Dr. Little has many roles at UTK. Not only is she Director of ITC, she is also adjunct faculty for the College of Education and the College of Information Science, she teaches First Year Studies courses, and ITC courses about online teaching and learning. Because Dr. Little teaches in the classroom she can speak to the instructor's experience of incorporating technology in the UTK classroom.
Dr. Little considers herself a "young un" in using computer-based technologies, but she has been incorporating various media technologies in her teaching practice since 1980. While pursuing a doctorate in Humanities Education, she was introduced to instructional technology in a survey course. Read on to hear her story.
####################
Goals →
A - List every role at UTK that the profile of Dr. Little says she holds.
B - Continue the profile of Dr. Little from its last sentence.

Information provided →
####################
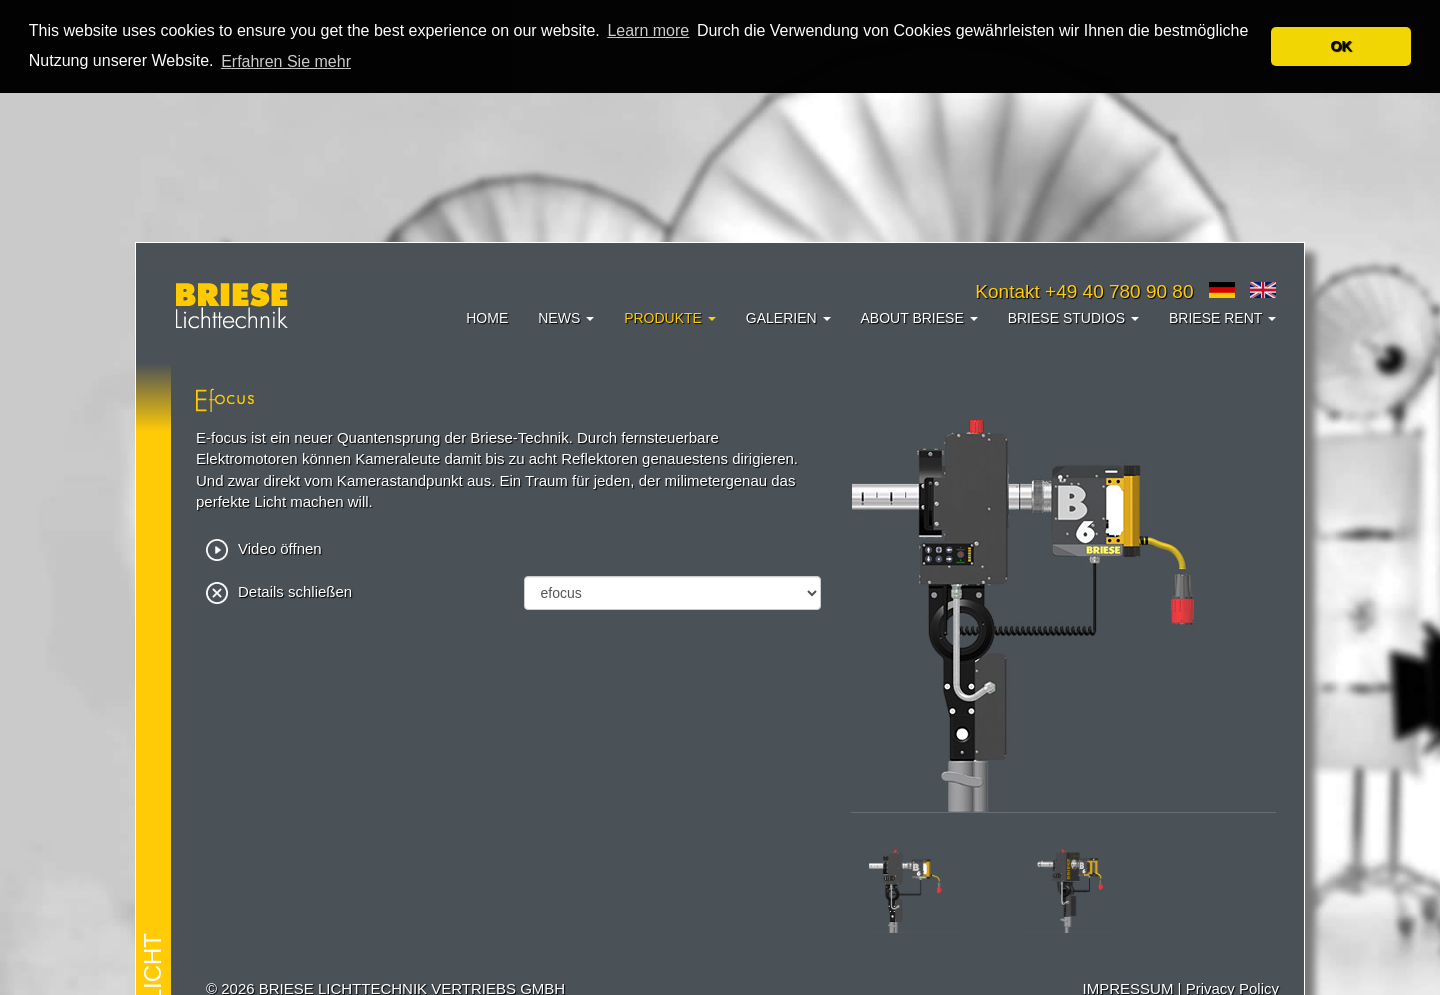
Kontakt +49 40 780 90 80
####################
Written answers →
A -
- Director of ITC
- Adjunct faculty for the College of Education
- Adjunct faculty for the College of Information Science
- Teacher of First Year Studies courses
- Teacher of ITC courses about online teaching and learning

B -
Getting Started
"Throughout the course I continued to reflect on the power of the tool in reinforcing concepts presented via linear textbooks - similarly to how I used electronic support materials previous to understanding and accessing computers. Keep in mind this was "pre-Web" - so the tools were basic multimedia authoring and laser-disk audio and video files we could create our own CAI programs (with the hopes of teaching students how to use "this" as a reporting tool of their own). As I explored new tools, new questions of HOW it might be used to support instruction surfaced."I was taking so many instructional technology courses during my doctoral program, it became clear that my focus had changed to examining the use of technologies across the curriculum. I was more interested in those applications that could be communicated to teachers regardless of their area of expertise - applications in terms of management and instruction. If teachers could use computer technologies to facilitate the management side of their practice (databases for student records, electronic gradebooks, email for communicating with other professionals, students, parents and guardians) in an effort to save time in completing these tasks - then teachers might find uses for the growing numbers of computers that were sitting dormant in their schools. Once a "time saving task" was facilitated, then they could migrate towards the instructional applications - whereby the tools are brought into the classroom for student use. As a result, I changed my program focus to instructional technology."